Tuesday, April 18, 2006

Egypt - My Heart's Land





I don't know what it is about the Egyptian culture but I just LOVE everything and anything even remotely related to it. I'd like to think that in one of my previous births, I was Queen Nefertiti FOR SURE (Ha!Ha!Ha!). Often referred to in history as "the most beautiful woman in the world", she was the chief wife of the Egyptian Pharaoh Amenhotep IV who took the name Akhenaten later.

If there is one place on earth I'd like to visit the most, its the valley of the Kings. My dad and recently my aunt have been the lucky few to step foot on one of the richest places (geographically and culturally) on our mother earth.
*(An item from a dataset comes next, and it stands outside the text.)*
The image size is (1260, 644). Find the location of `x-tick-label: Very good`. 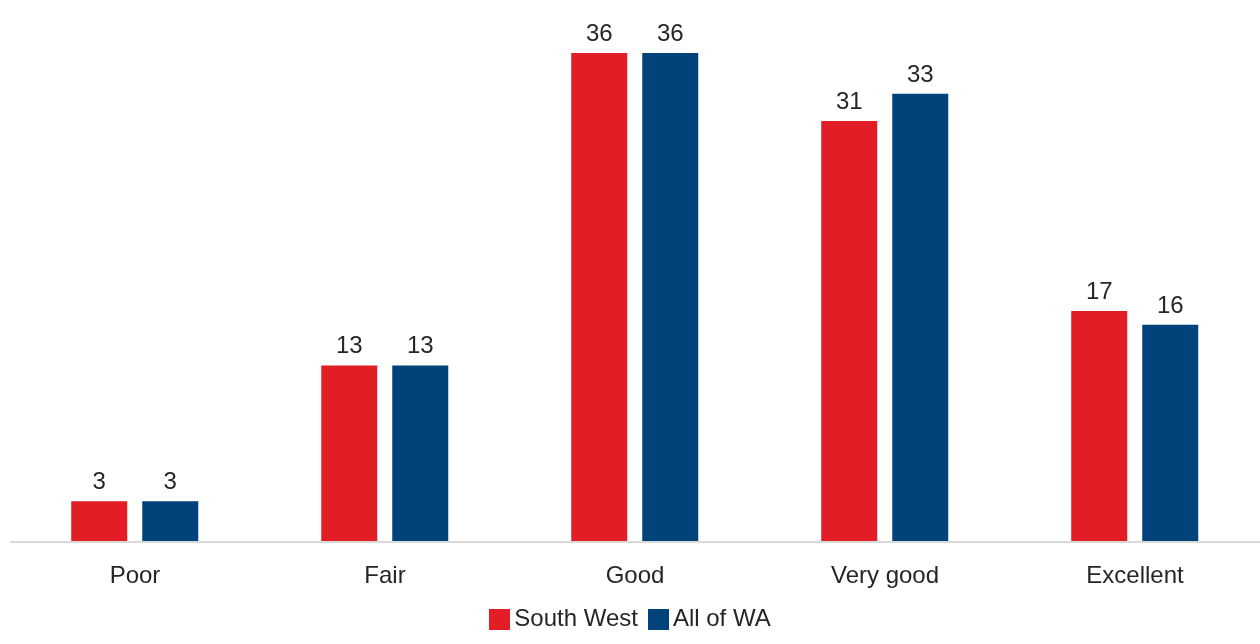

I am now the proud possessor of a papyrus bookmark (see picture) with the hieroglyphic script topped by the picture of none other that Queen Nefertity (read ME) (Ha!Ha!Ha!)

My ever so considerate aunt not only keenly told me all about the place but has also fetched loads of reading material as well. Can't wait to devour that!
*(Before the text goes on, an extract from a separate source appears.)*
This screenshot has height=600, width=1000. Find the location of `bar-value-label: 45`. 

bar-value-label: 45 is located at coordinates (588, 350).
Got to see the three Pyramids at Giza - of Khufu (made of approximately two million blocks of limestone, each weighing more then two tons), Khafre and Menkaure (their arrangement speculated to resemble the Orion belt) and the Great Sphnix of Giza undergoing restoration work up close.


The Sphinx with the Pyramid of Khafre in the background (see picture) is an iconic image of a recumbent lion with the head of a ram, bird, or human, invented by the Egyptians but a cultural import in archaic greek mythology. It was regarded as a unique demon of destruction and bad luck and was sent from her Ethiopian homeland (for the Greeks remembered the Sphinx's foreign origins) to sit outside Thebes and ask all passersby history's most famous riddle: "Which creature in the morning goes on four feet, at noon on two, and in the evening upon three?" She strangled anyone unable to answer. In fact, the word "sphinx" means "to strangle". Oedipus solved the riddle: man – he crawls on all fours as a baby, then walks on two feet as an adult, and walks with a cane in old age!

Not to forget Ramses II (see picture) who ruled for 67 years in 12th century BC and is traditionally believed to have been the Pharaoh of the Exodus of Israel out of Egypt (the departure of the Hebrew slaves from Egypt under the leadership of Moses and Aaron which forms the basis of the Jewish holiday of Passover). He lived over 90 years, had many wives and somewhere between 100 and 200 children. Got to see his sarcophagus as well which now rests in Cairo at the Egyptian Museum and the insides of a pyramid where photography is strictly prohibited mind you. Where would we be without cellular phones eh!

May peace reign in Egypt for now and forever.

P.S. - Did you know that Abraham Maslow and his much celebrated 'hierarchy of needs' theory was presented in the shape of a pyramid after an inspiration on visiting the Great Pyramids of Egypt?